◆ **Exercise aim**
Write out the rows below again with every "Where should I click to" swapped for "Which point should I click to" and nothing else altered. Leave the pictures out.

# # # # # # #

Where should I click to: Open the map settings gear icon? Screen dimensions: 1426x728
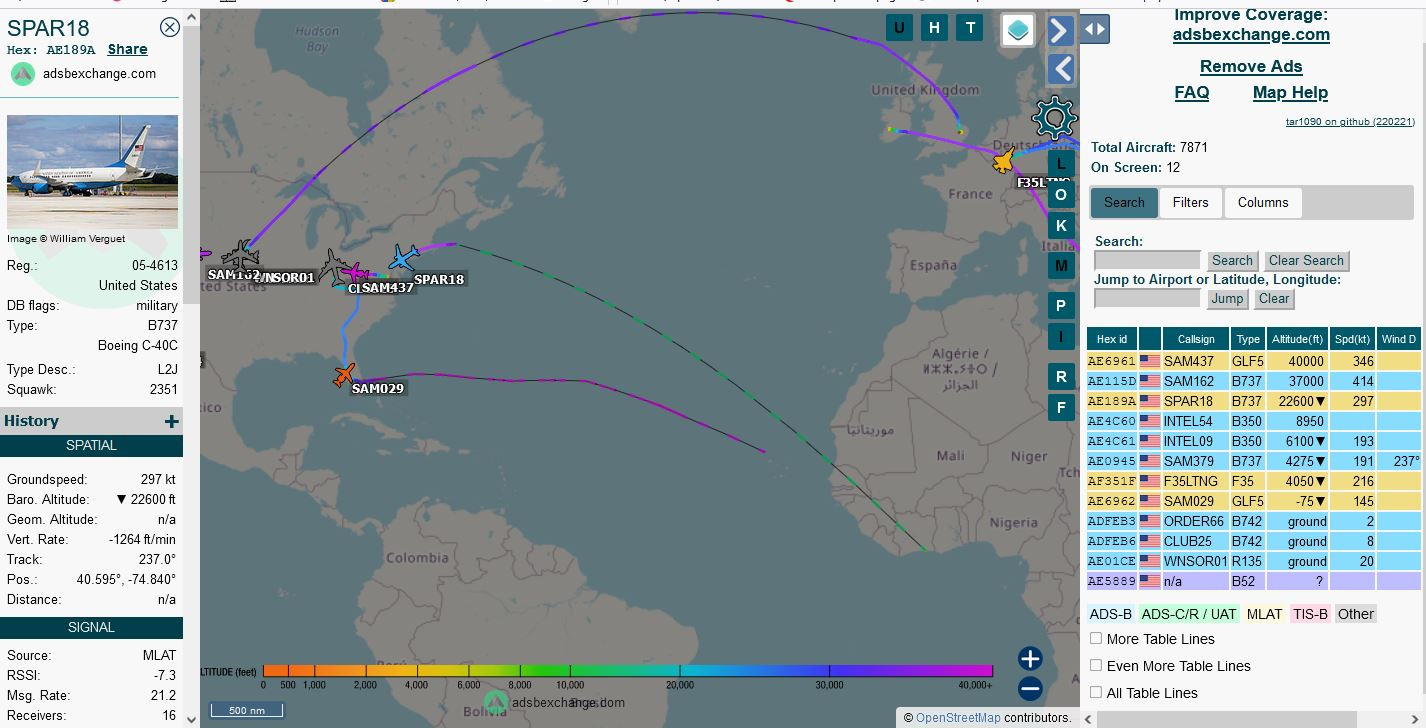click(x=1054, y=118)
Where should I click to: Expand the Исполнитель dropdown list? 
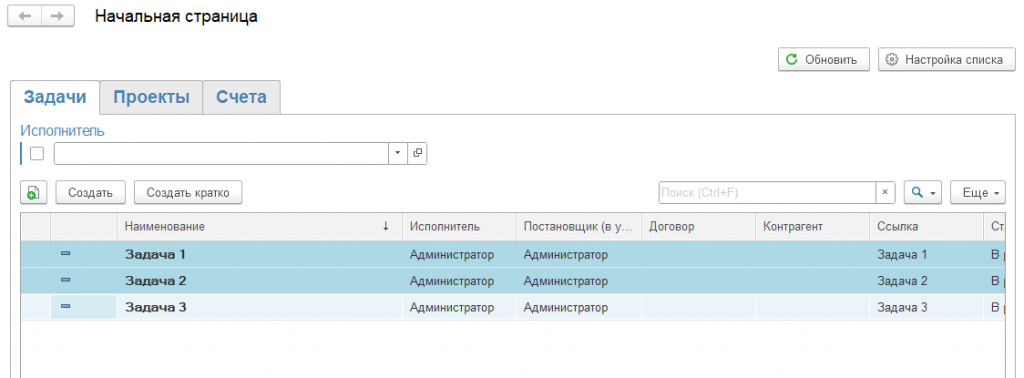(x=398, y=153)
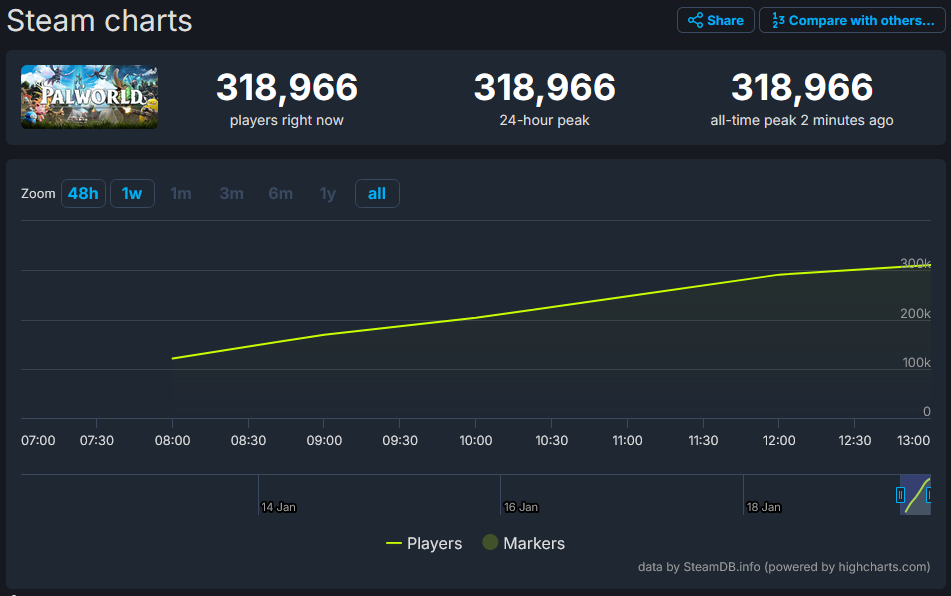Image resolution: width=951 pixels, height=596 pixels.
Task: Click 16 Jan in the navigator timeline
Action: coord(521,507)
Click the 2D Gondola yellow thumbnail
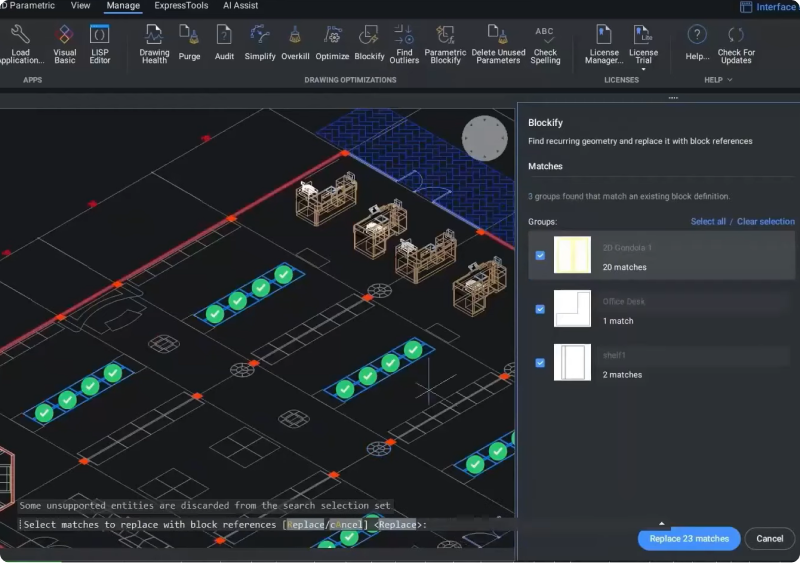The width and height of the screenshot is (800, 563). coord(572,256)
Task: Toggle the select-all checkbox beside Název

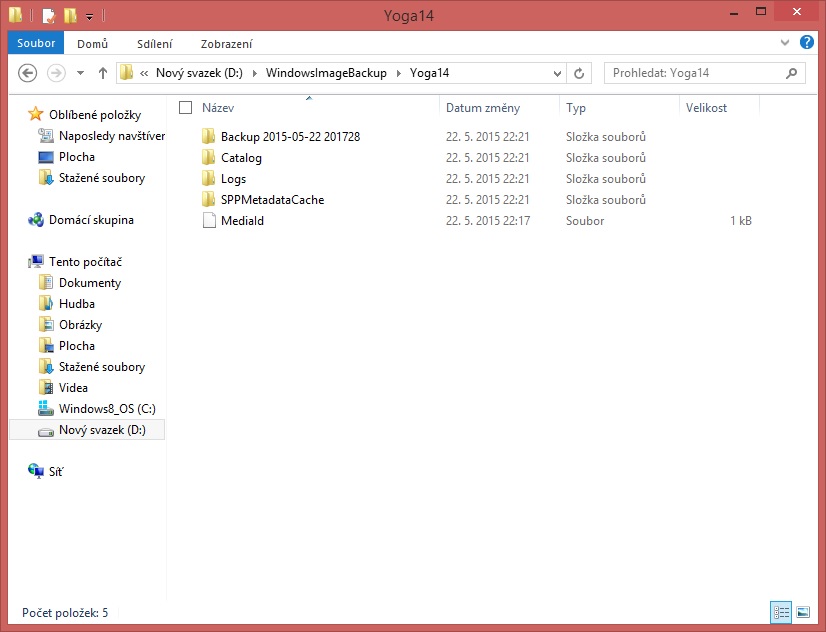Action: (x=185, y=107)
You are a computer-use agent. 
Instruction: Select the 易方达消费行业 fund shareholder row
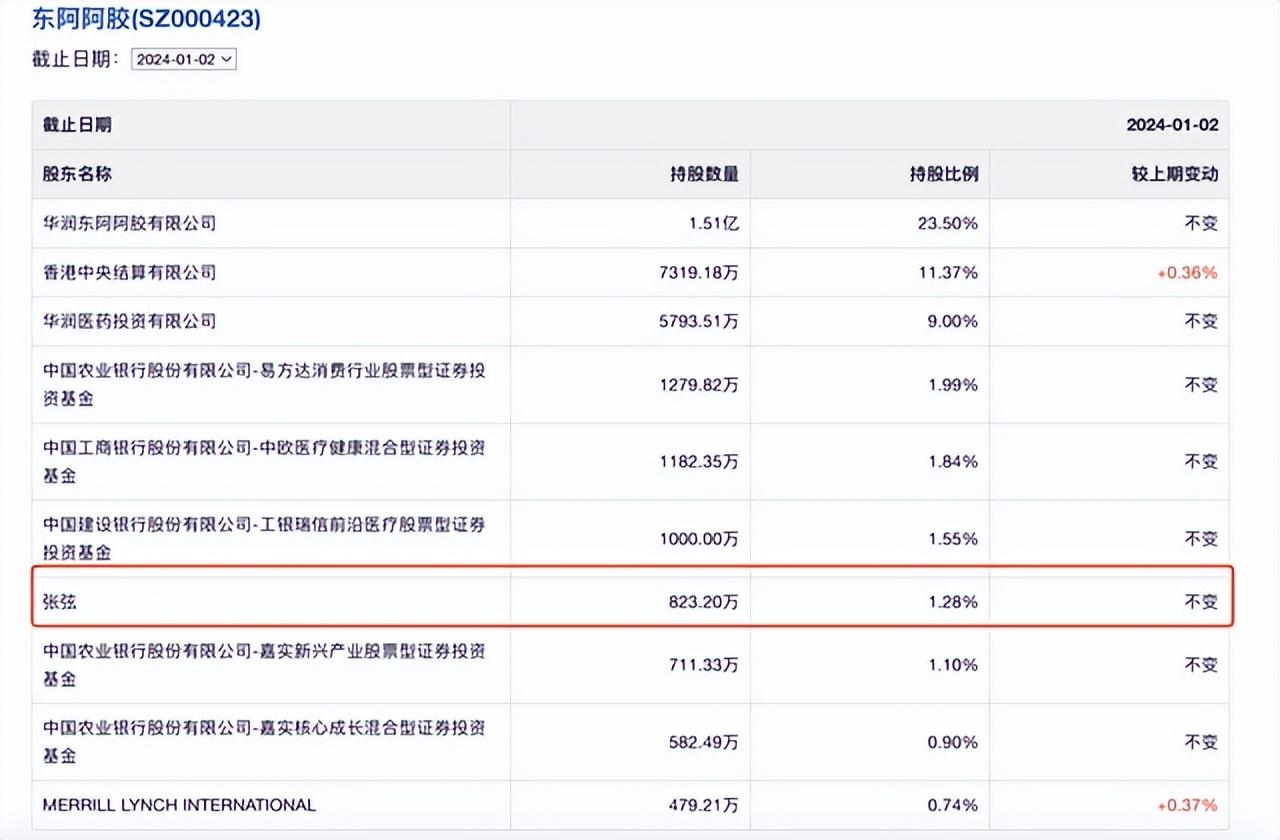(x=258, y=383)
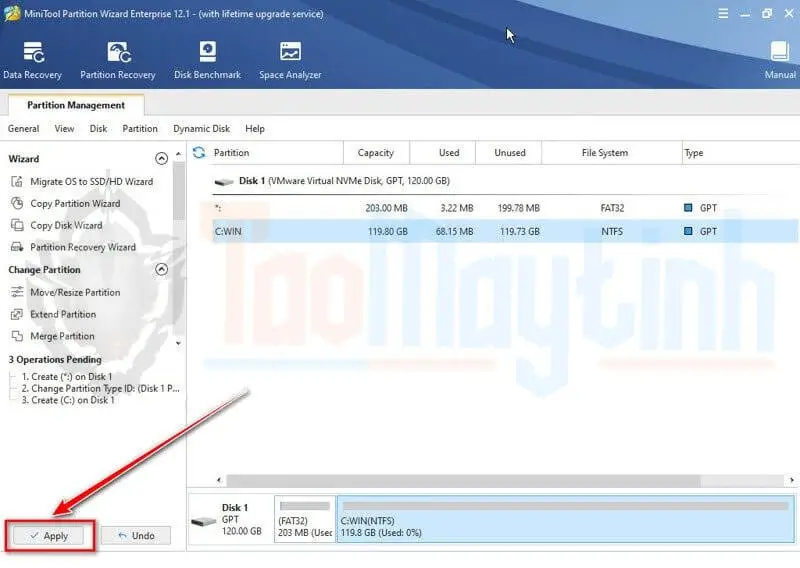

# # # # # # #

◆ **Exercise answer**
Which point should I click to: Open the map settings gear icon? Screen dimensions: 1426x728
click(x=1054, y=118)
Which point should I click to: Expand the Исполнитель dropdown list? 
(x=398, y=153)
Image resolution: width=951 pixels, height=596 pixels.
Task: Click 16 Jan in the navigator timeline
Action: coord(521,507)
Click the 2D Gondola yellow thumbnail
The width and height of the screenshot is (800, 563). coord(572,256)
Task: Toggle the select-all checkbox beside Název

Action: (x=185, y=107)
You are a computer-use agent. 
Instruction: Select the 易方达消费行业 fund shareholder row
(x=258, y=383)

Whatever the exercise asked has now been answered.